VITERBO – San Pellegrino 2024 è alle porte e quanto accadrà: i risultati prodotti, il gradimento della manifestazione, l’immagine che ne verrà fuori della città; è destinato a esprimere una sorta di sentenza sull’assessore Silvio Franco.
Per il numero uno dello Sviluppo Economico questa edizione è una sorta di roulette russa politica. Che tipo di colpo è stato caricato in canna nessuno può ancora saperlo. Almeno fino allo sparo del primo maggio.
Nell’aria c’è odore di qualche mal di pancia, anzi più d’uno.
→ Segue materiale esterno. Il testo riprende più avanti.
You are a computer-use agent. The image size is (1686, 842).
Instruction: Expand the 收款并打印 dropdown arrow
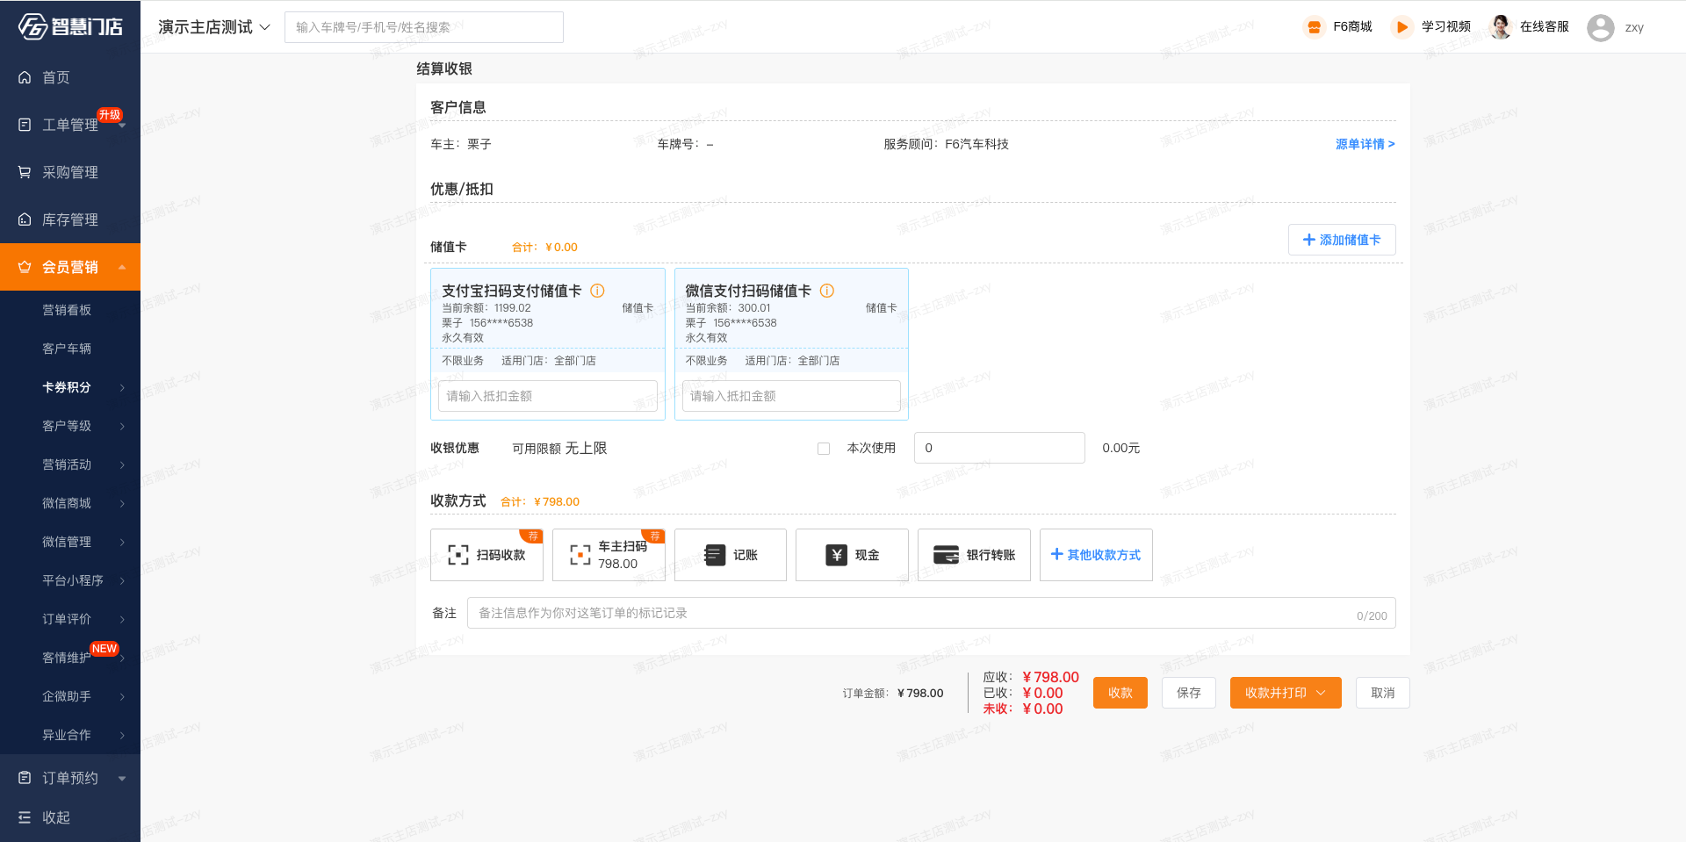pos(1322,693)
L’evento infatti ha una sua complessità e organizzarlo significa, soprattutto per questo debutto, camminare in equilibrio tra la tradizione e l’innovazione. Se Franco avrà saputo miscelare nella giusta maniera i vari ingredienti ne uscirà vittorioso e trionfante. In caso contrario inizierà la sua salita al Calvario.
Non è ammissibile un fallimento. Anche perché quello che doveva essere un assessorato dinamico e turbina di un cambiamento importante della città stenta a produrre e trasmettere energia.
Tra le lamentele intercettabili ci sarebbe una certa pignoleria e poco senso pratico. Questo lo dicono “le voci”, che lasciano il tempo che trovano. Quello che conta sono i fatti. Conta portare a casa un San Pellegrino in Fiore convincente, con il sorriso tra le persone, numeri importanti di presenze e una certa contentezza tra chi ci ha lavorato a vario titolo.
Ricordate il film ‘Il Cacciatore’? Ecco servito un San Pellegrino in Fiore da foresta vietnamita.